● Задания
a) Ответьте по отрывку о Гримжике на три вопроса:
(i) Что собирали в Крыму?
(ii) Какое единственное открытие Возрождения там названо?
(iii) Кто его сделал?
b) Перенесите в нумерованный список строки из записей, начиная со строки с "The height and width of the screenshot is (1080, 1920). What" и заканчивая строкой с "Locations is located" включительно. Пустые строки пропустите.

● Источник
■ ■ ■ ■
Вот я тебе приведу пример. Я тебе уже рассказывал о Гримжике. Он в живописи был тогда высший эксперт. Выше не было. Все несли ему на суд свои картины. Так вот, мы с ним тогда часто гуляли. И в Крыму однажды были вместе, собирали камешки с рисунками, а они попадаются очень редко. Так вот, он мне признавался, что уже не может смотреть ни на одну картину, какой бы она ни была сильной и гениальной. Потому что он дошел до ручки в своем сверхвидении и знании. Он видит, что абсолютно все повторяют друг друга и один исходит из другого. Тошно смотреть. Вот только камешки он еще и может собирать, оттого что не отвязаться от привычки. Тогда я его не понимал, говорил, что есть все-таки разные акценты. Но потом и сам дошел до того же. Сначала не смог уже смотреть импрессионистов и все, что дальше. Потом и кубизм. Потом все Возрождение. Там у них только одно открытие и было – сфумато. Рассеивание света. Не обводить линиями, а этакое рассеивание. Да, это было сильно. Открыл это Леонардо. Только это от всего Возрождения и надо оставить.
■ ■ ■ ■
● Сохранённые записи

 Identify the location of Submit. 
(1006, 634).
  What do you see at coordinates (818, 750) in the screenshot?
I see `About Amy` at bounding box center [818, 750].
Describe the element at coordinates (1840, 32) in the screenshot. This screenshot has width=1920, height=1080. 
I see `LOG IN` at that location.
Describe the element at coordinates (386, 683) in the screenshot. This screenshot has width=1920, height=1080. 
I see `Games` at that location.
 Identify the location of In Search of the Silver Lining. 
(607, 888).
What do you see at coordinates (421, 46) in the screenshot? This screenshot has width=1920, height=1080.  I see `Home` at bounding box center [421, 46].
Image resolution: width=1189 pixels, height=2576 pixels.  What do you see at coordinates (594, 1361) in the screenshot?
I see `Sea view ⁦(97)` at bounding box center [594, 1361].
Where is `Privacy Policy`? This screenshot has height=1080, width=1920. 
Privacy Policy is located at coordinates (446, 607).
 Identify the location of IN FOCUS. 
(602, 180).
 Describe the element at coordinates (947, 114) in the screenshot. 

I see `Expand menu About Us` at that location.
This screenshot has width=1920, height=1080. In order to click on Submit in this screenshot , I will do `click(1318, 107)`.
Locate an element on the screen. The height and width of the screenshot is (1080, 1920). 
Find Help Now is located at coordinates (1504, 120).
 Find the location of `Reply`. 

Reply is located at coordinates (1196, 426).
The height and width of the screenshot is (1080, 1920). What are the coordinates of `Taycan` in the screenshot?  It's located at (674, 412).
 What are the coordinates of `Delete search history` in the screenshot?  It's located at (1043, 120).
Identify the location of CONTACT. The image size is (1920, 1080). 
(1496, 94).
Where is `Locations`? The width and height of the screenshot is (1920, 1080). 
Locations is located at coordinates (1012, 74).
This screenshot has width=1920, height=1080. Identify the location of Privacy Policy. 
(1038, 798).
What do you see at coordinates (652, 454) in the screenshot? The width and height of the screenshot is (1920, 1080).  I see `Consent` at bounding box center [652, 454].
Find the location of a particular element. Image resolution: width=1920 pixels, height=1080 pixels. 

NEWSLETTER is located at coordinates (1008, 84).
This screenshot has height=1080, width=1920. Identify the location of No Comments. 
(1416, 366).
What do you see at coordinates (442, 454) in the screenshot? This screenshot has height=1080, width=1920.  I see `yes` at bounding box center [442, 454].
■ ■ ■ ■
● Ответы к заданиям
a)
(i) Камешки с рисунками.
(ii) Сфумато, то есть рассеивание света.
(iii) Леонардо.

b)
1. The height and width of the screenshot is (1080, 1920). What are the coordinates of `Taycan` in the screenshot?  It's located at (674, 412).
2.  What are the coordinates of `Delete search history` in the screenshot?  It's located at (1043, 120).
3. Identify the location of CONTACT. The image size is (1920, 1080). 
4. (1496, 94).
5. Where is `Locations`? The width and height of the screenshot is (1920, 1080). 
6. Locations is located at coordinates (1012, 74).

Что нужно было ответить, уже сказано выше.